(Stored data entries)
▽
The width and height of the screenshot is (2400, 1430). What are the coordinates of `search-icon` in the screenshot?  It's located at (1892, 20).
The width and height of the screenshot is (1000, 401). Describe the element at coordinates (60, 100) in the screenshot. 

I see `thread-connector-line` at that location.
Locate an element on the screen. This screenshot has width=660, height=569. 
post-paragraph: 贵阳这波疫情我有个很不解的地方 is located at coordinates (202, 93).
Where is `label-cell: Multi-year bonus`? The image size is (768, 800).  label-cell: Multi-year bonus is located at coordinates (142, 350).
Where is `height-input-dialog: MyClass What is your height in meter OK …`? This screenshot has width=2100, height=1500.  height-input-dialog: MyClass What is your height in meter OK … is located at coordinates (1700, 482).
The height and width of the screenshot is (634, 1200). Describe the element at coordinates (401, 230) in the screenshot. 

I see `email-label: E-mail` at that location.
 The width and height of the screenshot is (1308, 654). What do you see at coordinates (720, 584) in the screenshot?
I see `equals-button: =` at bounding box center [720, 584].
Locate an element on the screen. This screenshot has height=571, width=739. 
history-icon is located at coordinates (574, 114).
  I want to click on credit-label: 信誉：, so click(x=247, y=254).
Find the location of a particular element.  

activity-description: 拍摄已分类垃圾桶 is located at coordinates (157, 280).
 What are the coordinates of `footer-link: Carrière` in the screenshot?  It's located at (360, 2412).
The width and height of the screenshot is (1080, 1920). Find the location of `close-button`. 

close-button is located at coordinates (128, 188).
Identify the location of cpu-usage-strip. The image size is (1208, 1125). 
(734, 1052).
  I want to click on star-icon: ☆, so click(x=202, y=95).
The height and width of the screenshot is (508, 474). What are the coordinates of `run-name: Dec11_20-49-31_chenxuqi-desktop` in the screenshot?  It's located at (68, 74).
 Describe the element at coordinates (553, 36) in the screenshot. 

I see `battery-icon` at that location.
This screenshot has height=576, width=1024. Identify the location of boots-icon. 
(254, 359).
△
## Try it:
Please rewrite all the entries above with "image size" replaced by "screenshot size" and everything else unchanged.

## Exercise solution:
The width and height of the screenshot is (2400, 1430). What are the coordinates of `search-icon` in the screenshot?  It's located at (1892, 20).
The width and height of the screenshot is (1000, 401). Describe the element at coordinates (60, 100) in the screenshot. 

I see `thread-connector-line` at that location.
Locate an element on the screen. This screenshot has width=660, height=569. 
post-paragraph: 贵阳这波疫情我有个很不解的地方 is located at coordinates (202, 93).
Where is `label-cell: Multi-year bonus`? The screenshot size is (768, 800).  label-cell: Multi-year bonus is located at coordinates (142, 350).
Where is `height-input-dialog: MyClass What is your height in meter OK …`? This screenshot has width=2100, height=1500.  height-input-dialog: MyClass What is your height in meter OK … is located at coordinates (1700, 482).
The height and width of the screenshot is (634, 1200). Describe the element at coordinates (401, 230) in the screenshot. 

I see `email-label: E-mail` at that location.
 The width and height of the screenshot is (1308, 654). What do you see at coordinates (720, 584) in the screenshot?
I see `equals-button: =` at bounding box center [720, 584].
Locate an element on the screen. This screenshot has height=571, width=739. 
history-icon is located at coordinates (574, 114).
  I want to click on credit-label: 信誉：, so click(x=247, y=254).
Find the location of a particular element.  

activity-description: 拍摄已分类垃圾桶 is located at coordinates (157, 280).
 What are the coordinates of `footer-link: Carrière` in the screenshot?  It's located at (360, 2412).
The width and height of the screenshot is (1080, 1920). Find the location of `close-button`. 

close-button is located at coordinates (128, 188).
Identify the location of cpu-usage-strip. The screenshot size is (1208, 1125). 
(734, 1052).
  I want to click on star-icon: ☆, so click(x=202, y=95).
The height and width of the screenshot is (508, 474). What are the coordinates of `run-name: Dec11_20-49-31_chenxuqi-desktop` in the screenshot?  It's located at (68, 74).
 Describe the element at coordinates (553, 36) in the screenshot. 

I see `battery-icon` at that location.
This screenshot has height=576, width=1024. Identify the location of boots-icon. 
(254, 359).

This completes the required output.